As for complicated = good design, I never said that it was. Severe imbalance is what is not good design. And when one class is much harder to play to reach the same result, you've made a game design mistake that is going to effect population.

And as for paladins having higher pops because they do 3 roles: there needs to be some tradeoff to having extra roles. Or else Paladins are just plain a better class than, say rogues. That would be bad game design. Right now, being a hybrid not only gives you flexibility, but similar or better performance and more buffs than a pure class, and similar utility. There is no tradeoff at all.

Also, your argument kind of deflates if you look back at the charts from my earlier post on population and see that Ret Paladins *alone* nearly match the numbers of some pure dps classes as a whole. Also, there are 20% more prot paladins than prot warriors. There is a fundamental imbalance here besides the natural results of appealing to all 3 sets of people. Even within each role, paladins are at the top of the appeal-ometer.

Hatch said...

And now that I've read your second comment, Shawn...we read the same charts and came to totally different conclusions.

I find it scandalous that Ret Paladins alone are so close to the *entire* rogue or warlock populations right now. You look at the same number from the perspective that one spec of one class should be just as popular as all 3 specs of another class put together. That is not something we see eye-to-eye on.
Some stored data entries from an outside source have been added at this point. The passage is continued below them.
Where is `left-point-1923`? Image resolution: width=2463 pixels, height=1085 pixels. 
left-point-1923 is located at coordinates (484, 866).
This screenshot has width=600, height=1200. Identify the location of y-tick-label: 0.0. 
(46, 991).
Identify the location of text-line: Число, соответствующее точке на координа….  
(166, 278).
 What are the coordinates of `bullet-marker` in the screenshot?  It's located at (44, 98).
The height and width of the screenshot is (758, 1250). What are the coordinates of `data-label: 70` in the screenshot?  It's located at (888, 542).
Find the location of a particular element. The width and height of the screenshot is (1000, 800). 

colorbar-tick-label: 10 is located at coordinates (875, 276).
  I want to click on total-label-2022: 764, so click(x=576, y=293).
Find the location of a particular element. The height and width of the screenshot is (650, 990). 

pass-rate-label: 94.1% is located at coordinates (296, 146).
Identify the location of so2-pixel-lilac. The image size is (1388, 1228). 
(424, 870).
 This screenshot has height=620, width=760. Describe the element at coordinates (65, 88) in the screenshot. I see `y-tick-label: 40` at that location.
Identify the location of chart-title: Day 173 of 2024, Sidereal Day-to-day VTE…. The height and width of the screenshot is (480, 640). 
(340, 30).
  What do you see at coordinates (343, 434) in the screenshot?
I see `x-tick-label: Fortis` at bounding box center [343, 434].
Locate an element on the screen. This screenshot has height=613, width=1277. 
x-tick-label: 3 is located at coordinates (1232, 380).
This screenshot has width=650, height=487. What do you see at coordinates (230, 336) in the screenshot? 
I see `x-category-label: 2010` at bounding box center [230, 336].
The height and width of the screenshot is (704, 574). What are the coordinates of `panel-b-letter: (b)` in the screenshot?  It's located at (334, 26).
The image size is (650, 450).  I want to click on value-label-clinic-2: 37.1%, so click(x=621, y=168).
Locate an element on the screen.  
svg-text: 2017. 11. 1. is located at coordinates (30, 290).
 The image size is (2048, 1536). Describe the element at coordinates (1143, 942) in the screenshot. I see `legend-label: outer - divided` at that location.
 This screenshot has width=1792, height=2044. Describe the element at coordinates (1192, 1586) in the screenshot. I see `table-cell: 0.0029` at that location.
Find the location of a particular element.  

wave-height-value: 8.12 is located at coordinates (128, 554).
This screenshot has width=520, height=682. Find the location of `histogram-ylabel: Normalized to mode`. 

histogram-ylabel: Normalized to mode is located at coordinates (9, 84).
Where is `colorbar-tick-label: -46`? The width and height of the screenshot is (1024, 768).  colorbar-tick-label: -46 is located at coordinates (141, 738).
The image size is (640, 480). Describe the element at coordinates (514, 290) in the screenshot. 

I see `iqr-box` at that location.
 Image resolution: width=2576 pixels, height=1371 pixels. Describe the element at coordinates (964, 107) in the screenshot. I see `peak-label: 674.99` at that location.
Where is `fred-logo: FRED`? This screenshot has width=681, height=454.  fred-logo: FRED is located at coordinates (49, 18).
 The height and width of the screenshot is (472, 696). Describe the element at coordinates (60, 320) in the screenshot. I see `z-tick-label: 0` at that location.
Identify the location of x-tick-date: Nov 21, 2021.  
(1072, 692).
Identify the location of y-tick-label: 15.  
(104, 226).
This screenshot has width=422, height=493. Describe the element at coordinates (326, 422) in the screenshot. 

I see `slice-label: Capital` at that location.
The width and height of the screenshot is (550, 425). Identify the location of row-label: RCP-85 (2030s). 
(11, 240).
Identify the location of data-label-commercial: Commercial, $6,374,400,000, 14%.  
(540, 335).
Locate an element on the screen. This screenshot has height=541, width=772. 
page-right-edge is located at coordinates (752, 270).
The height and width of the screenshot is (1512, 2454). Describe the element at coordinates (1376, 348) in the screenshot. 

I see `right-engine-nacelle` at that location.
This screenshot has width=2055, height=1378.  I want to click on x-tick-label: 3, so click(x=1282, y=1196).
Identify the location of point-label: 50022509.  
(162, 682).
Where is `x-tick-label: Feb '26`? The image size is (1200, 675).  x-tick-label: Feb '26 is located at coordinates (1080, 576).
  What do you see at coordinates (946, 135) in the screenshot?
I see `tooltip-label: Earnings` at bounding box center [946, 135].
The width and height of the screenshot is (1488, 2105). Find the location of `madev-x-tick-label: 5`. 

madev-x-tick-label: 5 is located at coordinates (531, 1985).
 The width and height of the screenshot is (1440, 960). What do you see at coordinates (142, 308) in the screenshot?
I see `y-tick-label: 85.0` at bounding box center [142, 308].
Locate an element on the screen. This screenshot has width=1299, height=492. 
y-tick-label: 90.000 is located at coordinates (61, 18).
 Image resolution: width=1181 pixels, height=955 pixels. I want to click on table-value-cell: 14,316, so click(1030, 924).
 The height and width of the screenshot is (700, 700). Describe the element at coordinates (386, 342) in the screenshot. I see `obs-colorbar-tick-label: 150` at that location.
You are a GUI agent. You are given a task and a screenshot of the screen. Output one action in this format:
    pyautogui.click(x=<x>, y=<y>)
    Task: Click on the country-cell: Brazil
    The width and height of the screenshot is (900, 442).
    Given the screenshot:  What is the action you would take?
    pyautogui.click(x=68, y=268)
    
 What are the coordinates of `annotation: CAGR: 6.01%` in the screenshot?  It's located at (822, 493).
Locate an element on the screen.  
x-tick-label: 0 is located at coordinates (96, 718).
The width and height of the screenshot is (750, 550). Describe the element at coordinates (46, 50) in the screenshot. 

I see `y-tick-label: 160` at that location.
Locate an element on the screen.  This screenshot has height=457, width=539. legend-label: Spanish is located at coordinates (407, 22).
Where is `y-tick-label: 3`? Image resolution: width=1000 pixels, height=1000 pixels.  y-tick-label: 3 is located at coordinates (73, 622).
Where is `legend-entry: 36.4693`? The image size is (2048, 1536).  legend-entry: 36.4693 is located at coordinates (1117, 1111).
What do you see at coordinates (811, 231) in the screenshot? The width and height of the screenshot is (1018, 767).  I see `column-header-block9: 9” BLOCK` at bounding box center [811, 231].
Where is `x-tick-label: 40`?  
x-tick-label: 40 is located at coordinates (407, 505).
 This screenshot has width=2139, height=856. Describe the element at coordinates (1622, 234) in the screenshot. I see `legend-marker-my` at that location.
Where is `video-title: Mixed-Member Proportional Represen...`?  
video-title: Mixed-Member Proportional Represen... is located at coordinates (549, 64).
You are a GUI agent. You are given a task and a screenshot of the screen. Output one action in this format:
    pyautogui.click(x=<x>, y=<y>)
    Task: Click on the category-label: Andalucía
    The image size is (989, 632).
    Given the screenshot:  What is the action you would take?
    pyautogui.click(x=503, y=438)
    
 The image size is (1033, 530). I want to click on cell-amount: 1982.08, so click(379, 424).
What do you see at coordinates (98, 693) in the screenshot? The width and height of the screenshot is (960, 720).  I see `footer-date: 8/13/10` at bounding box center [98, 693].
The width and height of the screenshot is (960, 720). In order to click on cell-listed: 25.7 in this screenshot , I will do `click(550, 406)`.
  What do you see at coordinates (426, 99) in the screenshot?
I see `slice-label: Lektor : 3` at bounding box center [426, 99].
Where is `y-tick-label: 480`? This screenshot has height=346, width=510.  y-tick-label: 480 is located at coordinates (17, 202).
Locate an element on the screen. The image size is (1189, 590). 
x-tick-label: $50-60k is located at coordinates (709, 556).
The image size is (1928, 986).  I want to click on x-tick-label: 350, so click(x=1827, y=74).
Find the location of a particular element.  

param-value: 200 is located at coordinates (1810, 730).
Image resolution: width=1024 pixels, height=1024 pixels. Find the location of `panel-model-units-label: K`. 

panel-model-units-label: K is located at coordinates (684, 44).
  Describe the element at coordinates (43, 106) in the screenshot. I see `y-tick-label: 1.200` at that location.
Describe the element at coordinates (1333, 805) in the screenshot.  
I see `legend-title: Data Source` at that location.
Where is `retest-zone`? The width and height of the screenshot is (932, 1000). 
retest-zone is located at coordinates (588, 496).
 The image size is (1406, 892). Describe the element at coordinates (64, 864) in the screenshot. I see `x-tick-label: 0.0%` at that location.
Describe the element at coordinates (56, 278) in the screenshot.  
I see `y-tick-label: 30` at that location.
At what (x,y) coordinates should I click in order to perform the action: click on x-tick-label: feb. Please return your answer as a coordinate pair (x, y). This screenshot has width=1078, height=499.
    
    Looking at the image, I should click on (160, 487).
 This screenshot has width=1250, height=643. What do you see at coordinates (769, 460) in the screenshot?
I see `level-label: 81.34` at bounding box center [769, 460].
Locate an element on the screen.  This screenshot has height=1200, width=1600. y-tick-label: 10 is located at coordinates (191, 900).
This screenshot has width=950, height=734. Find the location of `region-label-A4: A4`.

Also, I did make suggestions about how to fix it. Would you think it was a bad idea to:

1) Move most paladin group buffs to pure classes.
2) make the duration of consecrate much shorter than its cooldown so prot paladins are no longer the only tank that can lay down constant aoe with no gaps?
3) Make the ret rotation at least a bit more interesting, for instance by causing CS to apply a holy damage buff and make some of the other abilities into interesting choices depending on the circumstances?